It seems like just two days ago I was pondering what I would do with the second half of my four-week winter break, yet here I am packing to head back to Madison tomorrow. I’m so ready and excited to go back, but I have to admit it’s nice to be home with no responsibilities. While I was grazing in the pantry between loads of laundry, I realized we had a plethora of random ingredients in the kitchen my family won’t eat while I’m at school, so I got to experimenting with my new food processor.
If you know me, you know I love all things breakfast food and I’m also a major snacker (my friend once bought me a shirt that says “Okay, but first, snacks”… and nothing has ever described me better). I decided to make some yummy breakfast/snack bars to bring back to school with me, since we don’t get served breakfast in the house and the snacks tend to be sugary granola bars or Poptarts. I could have made Trail Mix Balls again or found a recipe elsewhere, but I wanted to try something new. Since I’m always on the hunt for easy, on-the-go snacks and for new ways to combine the flavors of peanut butter and banana, I came up with these Peanut Butter Banana Protein Bars.

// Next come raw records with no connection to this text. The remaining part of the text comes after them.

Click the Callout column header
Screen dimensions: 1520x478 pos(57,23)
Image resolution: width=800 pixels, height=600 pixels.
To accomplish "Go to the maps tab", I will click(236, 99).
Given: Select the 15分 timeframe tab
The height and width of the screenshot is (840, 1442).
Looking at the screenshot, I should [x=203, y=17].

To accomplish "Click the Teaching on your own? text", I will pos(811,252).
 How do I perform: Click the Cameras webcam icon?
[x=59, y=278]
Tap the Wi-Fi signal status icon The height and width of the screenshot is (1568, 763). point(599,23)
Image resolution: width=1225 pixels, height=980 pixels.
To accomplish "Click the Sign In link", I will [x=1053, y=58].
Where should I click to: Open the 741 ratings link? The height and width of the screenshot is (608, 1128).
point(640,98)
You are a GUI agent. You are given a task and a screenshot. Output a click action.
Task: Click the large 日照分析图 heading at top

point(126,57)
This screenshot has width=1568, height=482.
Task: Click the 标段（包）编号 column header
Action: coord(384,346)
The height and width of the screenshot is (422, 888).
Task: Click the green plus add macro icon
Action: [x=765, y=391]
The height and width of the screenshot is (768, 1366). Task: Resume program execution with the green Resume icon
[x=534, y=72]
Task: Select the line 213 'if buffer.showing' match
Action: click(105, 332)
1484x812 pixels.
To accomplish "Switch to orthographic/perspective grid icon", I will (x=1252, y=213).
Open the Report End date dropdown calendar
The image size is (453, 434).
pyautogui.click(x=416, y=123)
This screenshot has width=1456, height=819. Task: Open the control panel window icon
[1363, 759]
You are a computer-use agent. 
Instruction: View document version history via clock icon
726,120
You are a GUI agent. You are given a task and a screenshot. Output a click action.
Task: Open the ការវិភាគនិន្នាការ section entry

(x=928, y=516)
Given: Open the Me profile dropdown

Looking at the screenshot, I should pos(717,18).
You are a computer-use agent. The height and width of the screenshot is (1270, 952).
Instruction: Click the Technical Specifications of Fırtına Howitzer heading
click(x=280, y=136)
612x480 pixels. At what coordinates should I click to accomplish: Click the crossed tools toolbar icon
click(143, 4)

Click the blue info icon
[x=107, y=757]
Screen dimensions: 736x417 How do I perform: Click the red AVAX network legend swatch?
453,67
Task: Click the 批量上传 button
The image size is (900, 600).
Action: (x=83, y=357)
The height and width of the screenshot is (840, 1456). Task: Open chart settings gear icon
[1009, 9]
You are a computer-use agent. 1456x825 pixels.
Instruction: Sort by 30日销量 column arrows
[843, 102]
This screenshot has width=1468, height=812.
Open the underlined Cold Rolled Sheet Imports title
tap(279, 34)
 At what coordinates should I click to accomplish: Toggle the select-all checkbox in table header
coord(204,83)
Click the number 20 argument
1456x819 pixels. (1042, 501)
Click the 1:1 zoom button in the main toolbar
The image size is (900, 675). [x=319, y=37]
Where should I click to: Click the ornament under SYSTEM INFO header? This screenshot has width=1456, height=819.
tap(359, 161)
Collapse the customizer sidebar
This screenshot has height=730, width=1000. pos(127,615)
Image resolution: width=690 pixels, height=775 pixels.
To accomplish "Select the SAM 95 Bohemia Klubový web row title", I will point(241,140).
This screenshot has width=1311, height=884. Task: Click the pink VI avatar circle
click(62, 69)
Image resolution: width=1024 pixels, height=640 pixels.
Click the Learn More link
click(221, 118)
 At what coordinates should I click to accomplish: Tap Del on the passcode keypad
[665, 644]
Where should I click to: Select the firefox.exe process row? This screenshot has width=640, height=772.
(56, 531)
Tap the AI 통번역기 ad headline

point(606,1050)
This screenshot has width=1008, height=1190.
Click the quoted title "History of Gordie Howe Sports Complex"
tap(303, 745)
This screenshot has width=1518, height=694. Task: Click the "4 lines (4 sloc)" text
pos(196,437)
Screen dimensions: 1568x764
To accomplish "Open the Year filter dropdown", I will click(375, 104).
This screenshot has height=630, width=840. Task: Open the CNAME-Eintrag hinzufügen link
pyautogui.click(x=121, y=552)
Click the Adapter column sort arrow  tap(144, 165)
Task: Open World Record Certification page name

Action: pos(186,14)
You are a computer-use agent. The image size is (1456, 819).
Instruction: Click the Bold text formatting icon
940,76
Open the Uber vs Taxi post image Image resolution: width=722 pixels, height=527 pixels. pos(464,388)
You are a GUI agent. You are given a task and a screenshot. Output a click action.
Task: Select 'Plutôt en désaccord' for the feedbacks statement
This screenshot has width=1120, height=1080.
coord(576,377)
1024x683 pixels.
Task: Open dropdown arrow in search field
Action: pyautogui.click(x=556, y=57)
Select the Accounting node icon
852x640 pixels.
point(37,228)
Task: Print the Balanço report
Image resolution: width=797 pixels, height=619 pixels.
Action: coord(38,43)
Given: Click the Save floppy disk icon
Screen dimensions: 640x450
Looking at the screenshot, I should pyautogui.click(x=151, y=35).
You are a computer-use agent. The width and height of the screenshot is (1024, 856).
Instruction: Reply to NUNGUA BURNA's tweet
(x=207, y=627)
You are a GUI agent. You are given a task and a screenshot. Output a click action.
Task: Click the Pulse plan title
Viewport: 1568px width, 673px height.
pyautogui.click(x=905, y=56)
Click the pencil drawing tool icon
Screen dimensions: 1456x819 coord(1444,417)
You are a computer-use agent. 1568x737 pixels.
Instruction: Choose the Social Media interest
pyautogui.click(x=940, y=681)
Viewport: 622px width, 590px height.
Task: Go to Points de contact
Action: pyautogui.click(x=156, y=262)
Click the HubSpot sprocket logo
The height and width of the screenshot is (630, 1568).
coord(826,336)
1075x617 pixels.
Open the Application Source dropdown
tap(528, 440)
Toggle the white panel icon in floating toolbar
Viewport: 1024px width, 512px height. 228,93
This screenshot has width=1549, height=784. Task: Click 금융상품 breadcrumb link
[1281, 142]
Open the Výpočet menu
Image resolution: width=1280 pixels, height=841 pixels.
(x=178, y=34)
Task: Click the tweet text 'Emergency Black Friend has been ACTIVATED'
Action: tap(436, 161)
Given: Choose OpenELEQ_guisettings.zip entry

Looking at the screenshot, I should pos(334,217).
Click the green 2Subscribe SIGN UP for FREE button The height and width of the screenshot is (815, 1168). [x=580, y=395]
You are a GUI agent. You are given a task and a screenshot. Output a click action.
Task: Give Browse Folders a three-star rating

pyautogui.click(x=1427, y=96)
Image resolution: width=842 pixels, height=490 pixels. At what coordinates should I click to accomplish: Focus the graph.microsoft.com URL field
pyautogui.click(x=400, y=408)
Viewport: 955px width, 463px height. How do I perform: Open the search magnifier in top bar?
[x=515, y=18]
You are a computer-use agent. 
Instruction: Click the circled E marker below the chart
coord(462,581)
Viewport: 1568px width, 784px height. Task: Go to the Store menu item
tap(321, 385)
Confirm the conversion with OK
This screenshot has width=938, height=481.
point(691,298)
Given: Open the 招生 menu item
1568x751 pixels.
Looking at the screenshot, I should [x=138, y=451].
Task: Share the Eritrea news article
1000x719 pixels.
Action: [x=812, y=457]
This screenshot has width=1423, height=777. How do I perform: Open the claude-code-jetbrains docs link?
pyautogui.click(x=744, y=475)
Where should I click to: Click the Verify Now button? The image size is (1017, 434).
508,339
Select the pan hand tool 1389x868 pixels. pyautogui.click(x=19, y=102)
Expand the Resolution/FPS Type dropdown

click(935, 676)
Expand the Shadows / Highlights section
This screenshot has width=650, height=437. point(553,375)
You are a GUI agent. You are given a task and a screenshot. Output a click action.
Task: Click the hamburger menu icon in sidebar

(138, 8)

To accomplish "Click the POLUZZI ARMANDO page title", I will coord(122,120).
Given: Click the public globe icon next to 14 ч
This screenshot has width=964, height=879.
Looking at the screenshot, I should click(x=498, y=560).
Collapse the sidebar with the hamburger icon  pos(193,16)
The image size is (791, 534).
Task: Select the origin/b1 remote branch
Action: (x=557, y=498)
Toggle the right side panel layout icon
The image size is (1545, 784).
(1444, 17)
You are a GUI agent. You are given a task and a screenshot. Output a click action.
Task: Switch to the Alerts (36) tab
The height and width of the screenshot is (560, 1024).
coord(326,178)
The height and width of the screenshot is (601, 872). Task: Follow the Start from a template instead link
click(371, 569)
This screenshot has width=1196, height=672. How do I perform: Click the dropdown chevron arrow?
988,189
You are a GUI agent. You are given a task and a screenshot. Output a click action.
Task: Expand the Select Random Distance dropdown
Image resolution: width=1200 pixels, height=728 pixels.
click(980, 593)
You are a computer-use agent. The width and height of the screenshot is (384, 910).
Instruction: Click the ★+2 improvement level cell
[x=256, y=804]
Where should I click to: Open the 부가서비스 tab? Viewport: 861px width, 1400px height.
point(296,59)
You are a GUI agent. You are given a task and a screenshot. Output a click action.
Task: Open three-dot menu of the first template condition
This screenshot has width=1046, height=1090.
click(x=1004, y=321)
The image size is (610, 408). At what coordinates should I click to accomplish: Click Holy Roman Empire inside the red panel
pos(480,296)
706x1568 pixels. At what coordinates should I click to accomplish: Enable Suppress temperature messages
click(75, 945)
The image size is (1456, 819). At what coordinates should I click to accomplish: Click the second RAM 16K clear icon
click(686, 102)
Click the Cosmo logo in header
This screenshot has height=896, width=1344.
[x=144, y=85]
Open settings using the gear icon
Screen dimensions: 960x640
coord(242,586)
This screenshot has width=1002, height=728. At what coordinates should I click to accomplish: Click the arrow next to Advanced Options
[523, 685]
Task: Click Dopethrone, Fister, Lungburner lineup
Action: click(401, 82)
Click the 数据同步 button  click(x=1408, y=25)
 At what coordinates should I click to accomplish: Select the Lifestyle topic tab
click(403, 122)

PEANUT BUTTER AND BANANA. Try to name a more iconic duo – I dare you. We had a super overripe banana sitting around that I knew would be thrown away if I didn’t use it ASAP, so that’s where I got the inspiration for this recipe. I used a base of oats, dates, banana, and peanut butter, then just sort of started adding things to the recipe until I got the right consistency. These bars are no bake, gluten free, vegan-friendly, and have NO added sugar (not even honey)! Plus, they’re full of protein and fiber, so they’re a healthy, quick, and filling breakfast on-the-go.
What you’ll need:
1 ½ cups oats
5 pitted medjool dates
½ cup peanut butter
1 overripe banana
1 scoop vanilla protein powder (or unflavored and add 1 tsp vanilla extract)
¼ cup flaxseed meal
Optional: coconut oil and semi-sweet or dark chocolate chips for drizzling over the top (vegan if desired)
- Put the oats & dates in a food processor/blender and process until the dates are finely chopped.
- Add the peanut butter & banana and blend again until the mixture is a very sticky consistency.
- Last, add the protein powder (I used a vanilla whey/soy blend we had, but haven’t tried these with other kinds) and flaxseed meal.
- Blend everything together until you have a thick dough, then transfer the mixture to an 8×8 baking pan and press down firmly so the bars are uniform thickness.
- Pop ‘em in the freezer for 30 minutes, cut into 10 bars, and drizzle with chocolate if you so please (would highly recommend)!
The result: an ooey-gooey protein bar with a similar consistency to cookie dough. You can taste the banana in them, but it’s definitely not overpowering. Plus, nothing beats that peanut butter + banana combo, and obviously, chocolate gives it a little extra oomph. Keep them in the fridge up to a week for the best results – this way they won’t dry out and the chocolate topping won’t melt. Enjoy and let me know what you think!